Ох, не такая уж она дура. Видит, что творится прямо у нее под носом. Поглядывая на Энн Толбот, все признаки видит. Если он собирается жить своей жизнью, она будет жить своей. Разве он не видит, что уже несколько месяцев не проявляет никакого желания заняться с женой любовью? Она потеряла уверенность в себе, а теперь, наконец-то, хоть чуточку вновь обретает. Если он не считает ее привлекательной, что ж, другие считают.
И прочее.
Пятница – выходной в школе. Но Краббе рано проснулся, поднялся задолго до появления подноса с завтраком, чуя что-то необычное, что-то неладное. В шортах, сандалиях и гавайской рубашке, немытый, небритый, пошел на кухню, найдя ее пустой, холодной. Кликнул А-Виня, ответа не получил. Может быть, заболел, может быть, – Краббе быстро прогнал жестокую надежду, – старик умер во сне. Постучал в дверь А-Виня, раз, другой, взялся за pучку – дверь была не заперта. В комнате не оказалось ни старых яиц, ни ящерок, ни. чутких снадобий, скрашивавших жизнь А-Виня. Только портрет Сунь Ятсена висел на стене, глядя стеклянным взором на новый Китай среди запахов старого. А-Винь исчез.

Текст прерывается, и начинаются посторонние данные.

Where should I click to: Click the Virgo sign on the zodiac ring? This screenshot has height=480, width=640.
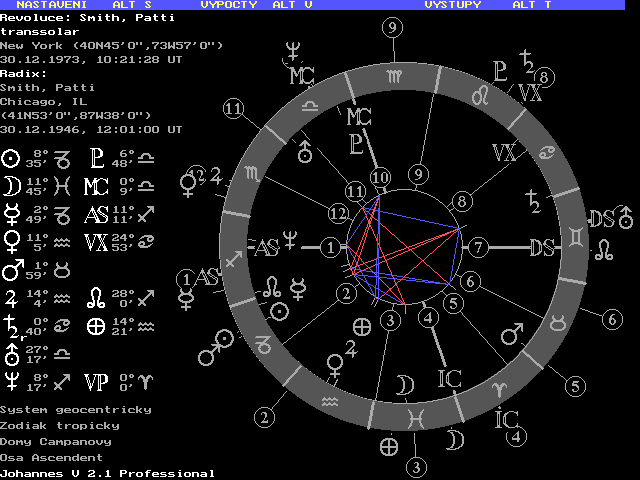pos(389,76)
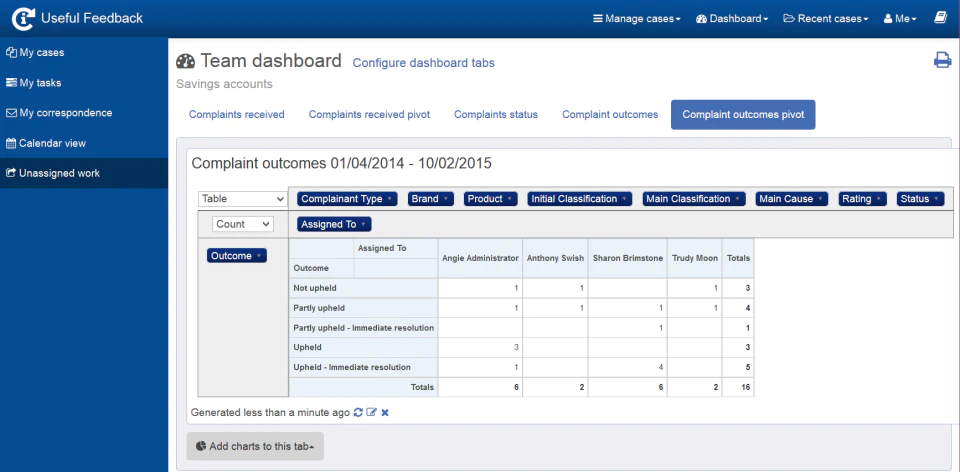Image resolution: width=960 pixels, height=472 pixels.
Task: Open the Count aggregator dropdown
Action: point(243,224)
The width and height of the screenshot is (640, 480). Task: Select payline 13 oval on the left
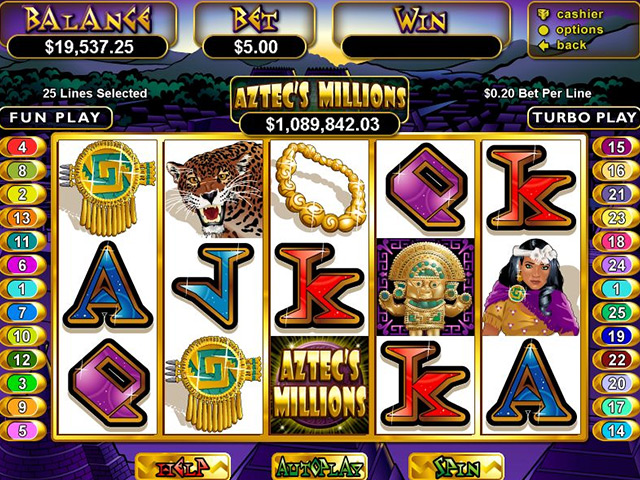tap(23, 218)
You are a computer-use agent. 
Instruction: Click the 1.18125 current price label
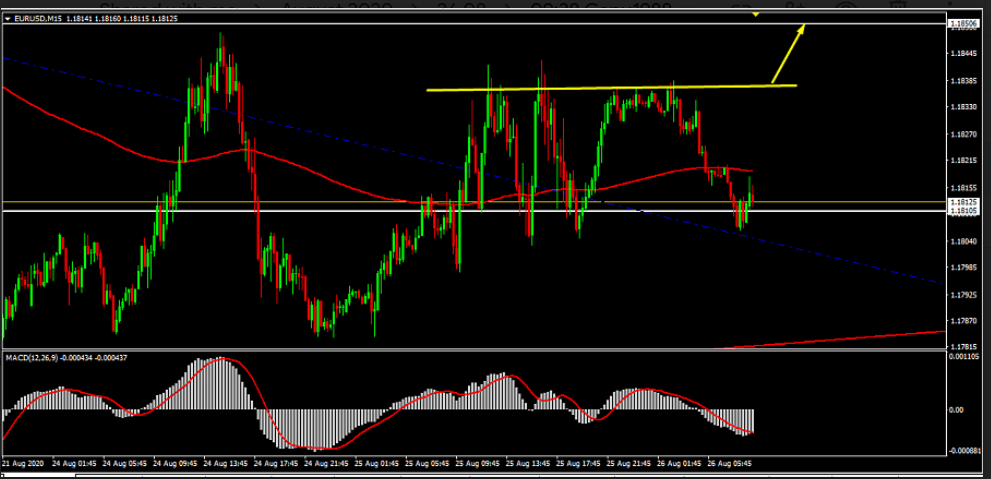click(964, 202)
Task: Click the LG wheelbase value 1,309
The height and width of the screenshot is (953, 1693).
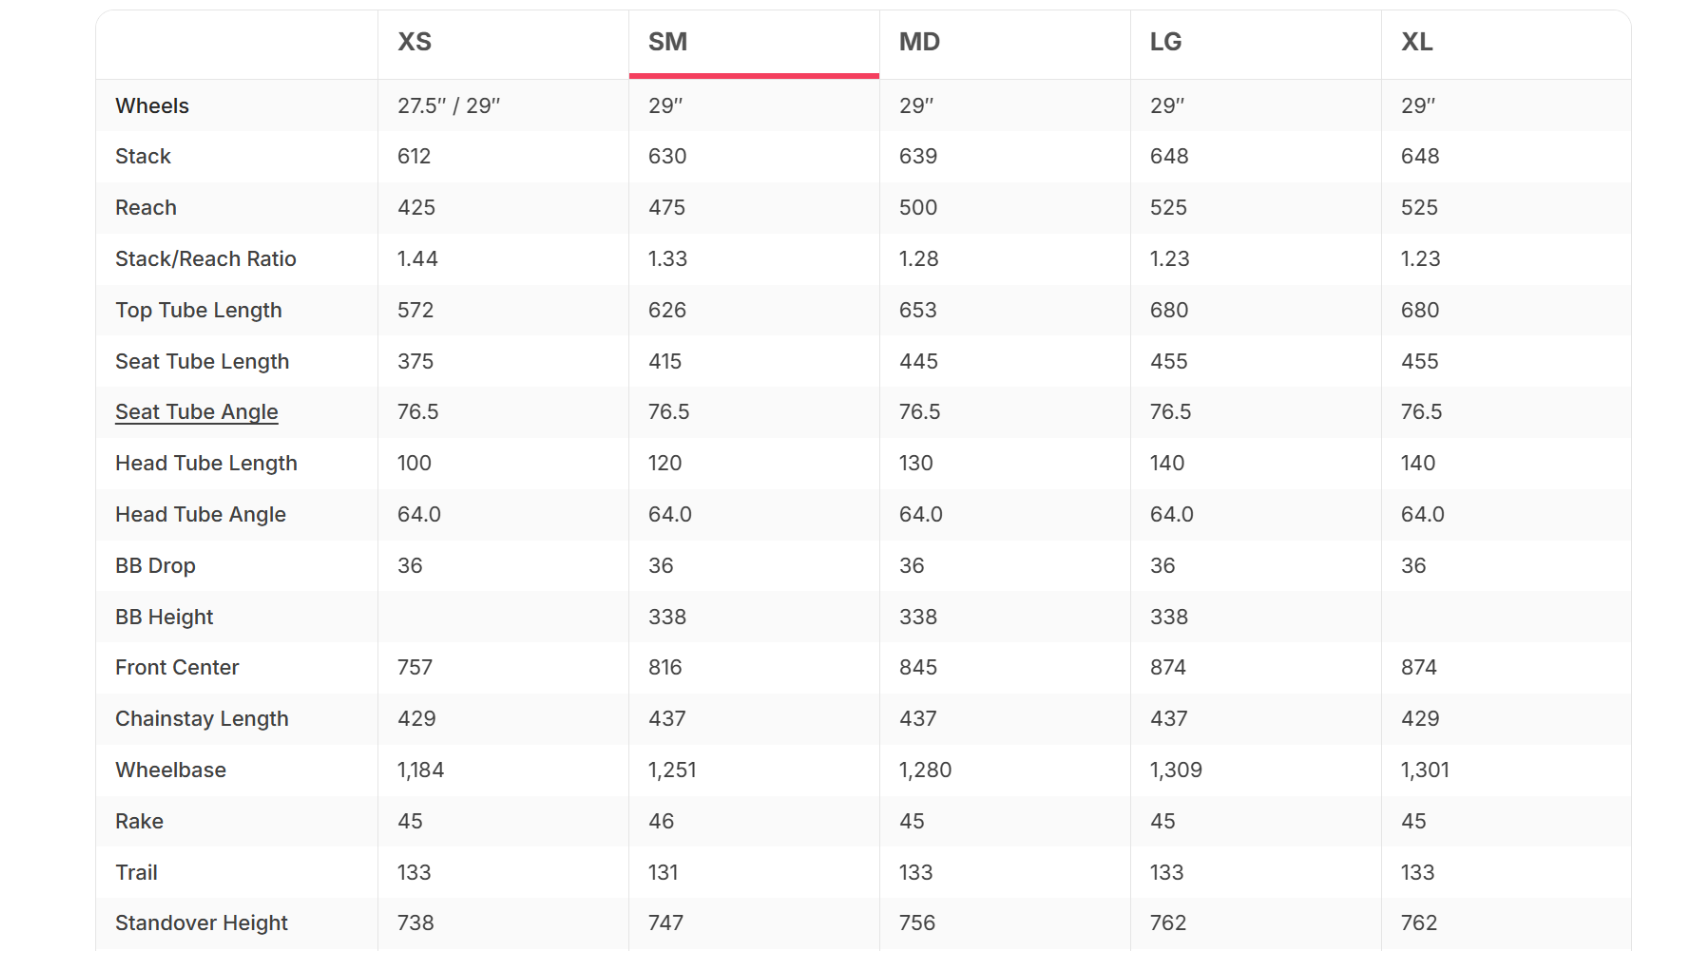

Краббе кликнул Фатиму, и та вскоре явилась с распущенными по спине волосами, с обнаженными пухлыми юными коричневыми плечами над завязанным под мышками саронгом. За ней шла, мяукая, черная кошка.
– Туан?
– Где А-Винь?
– Ушел, туан. Все свои вещи забрал.
Куда ушел? Она не знает. Знает только, что прошлой ночью из дома черным ходом вышли два аборигена в драных шортах, следом за ними А-Винь. Не захотела мешать туану ссориться с мем, чтобы сообщить об этом.
– Почему он ушел?
– Дья такут капак кечил, туан.
– Вот как, топоров испугался? – Краббе почувствовал, как его охватывает колоссальное облегчение, словно теплая кровь после холодного душа. А-Винь ушел, должно быть в джунгли к зятю, будет там радостно щебетать над котлом среди змей, пиявок и звяканья ружей; навсегда исчез из жизни Краббе. Он не потрудился выяснить, почему А-Винь топоров испугался: рано или поздно у каждого найдется причина бояться топоров. Провиденциально, что у А-Виня такая причина возникла именно в данный конкретный момент. Ликующему Краббе следовало обнять пухлое желанное тело Фатимы, поцеловать влажные, как бы искусанные пчелами губы в благодарность за даровавшие освобожденье слова, но он тоже побаивался топоров. Поэтому лишь улыбнулся и пошел обратно на кухню ставить чайник.
Сидя за чаем с хлебом и мармеладом, он думал: «Ну, мистер Джаганатан, теперь можете выкинуть любую пакость. И вы тоже, мистер Хардман». Никто теперь ничего не мог сделать: дорога в джунгли закрыта, нить в лабиринте оборвана, материальное свидетельство поглотила чудовищная зеленая пасть леса и плотно стиснула зубы. А самому Краббе надо отпраздновать вернувшуюся свободу кратким отдыхом в Куала-Лумпуре, в нетерпеливых объятиях Энн Толбот.
Он направился в спальню, грубо разбудил Фенеллу.
– У нас повара нет. Если хочешь позавтракать, сама готовь. Я ухожу повидать Джаганатана.
– Повара нет? Что ты хочешь сказать?
– А-Винь ушел. Не спрашивай почему. Просто ушел, и все.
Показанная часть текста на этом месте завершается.